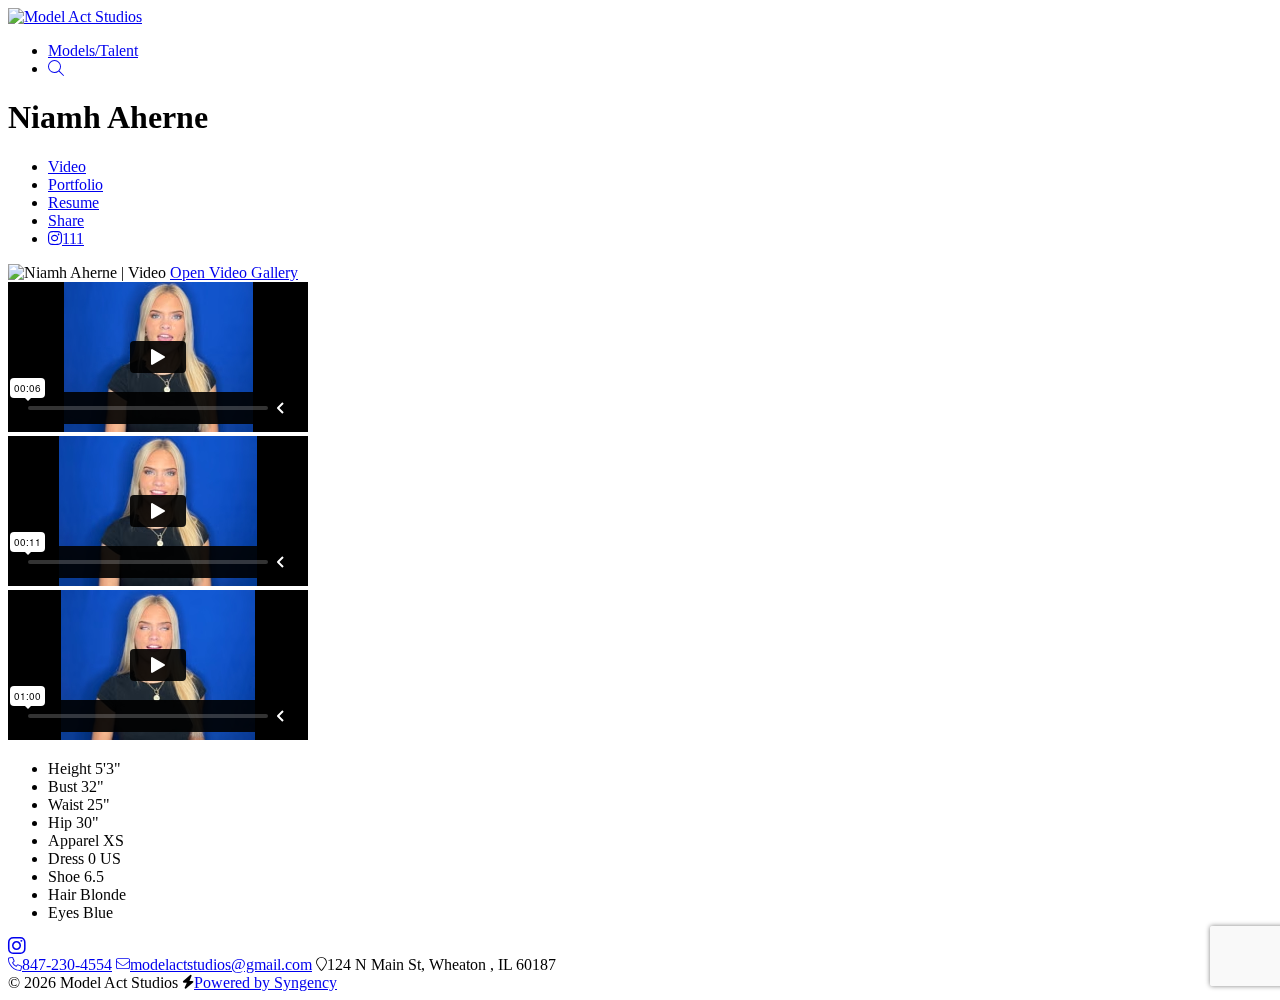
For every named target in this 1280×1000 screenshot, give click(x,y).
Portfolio (75, 184)
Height (69, 768)
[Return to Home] (75, 16)
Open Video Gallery (234, 272)
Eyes (63, 912)
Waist (65, 804)
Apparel (73, 840)
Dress (66, 858)
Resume (73, 202)
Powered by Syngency (265, 982)
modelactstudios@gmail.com (221, 964)
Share (66, 220)
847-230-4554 (67, 964)
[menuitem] (93, 50)
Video (67, 166)
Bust (62, 786)
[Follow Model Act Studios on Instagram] (17, 946)
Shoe (64, 876)
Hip (60, 822)
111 (73, 238)
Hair (62, 894)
####################
▶ [Exercise details]: The lines to copy run from the one containing "Dress (66, 858)" through the last line above. Copy them exactly and include nothing else.

▶ [Task output]:
Dress (66, 858)
Resume (73, 202)
Powered by Syngency (265, 982)
modelactstudios@gmail.com (221, 964)
Share (66, 220)
847-230-4554 (67, 964)
[menuitem] (93, 50)
Video (67, 166)
Bust (62, 786)
[Follow Model Act Studios on Instagram] (17, 946)
Shoe (64, 876)
Hip (60, 822)
111 (73, 238)
Hair (62, 894)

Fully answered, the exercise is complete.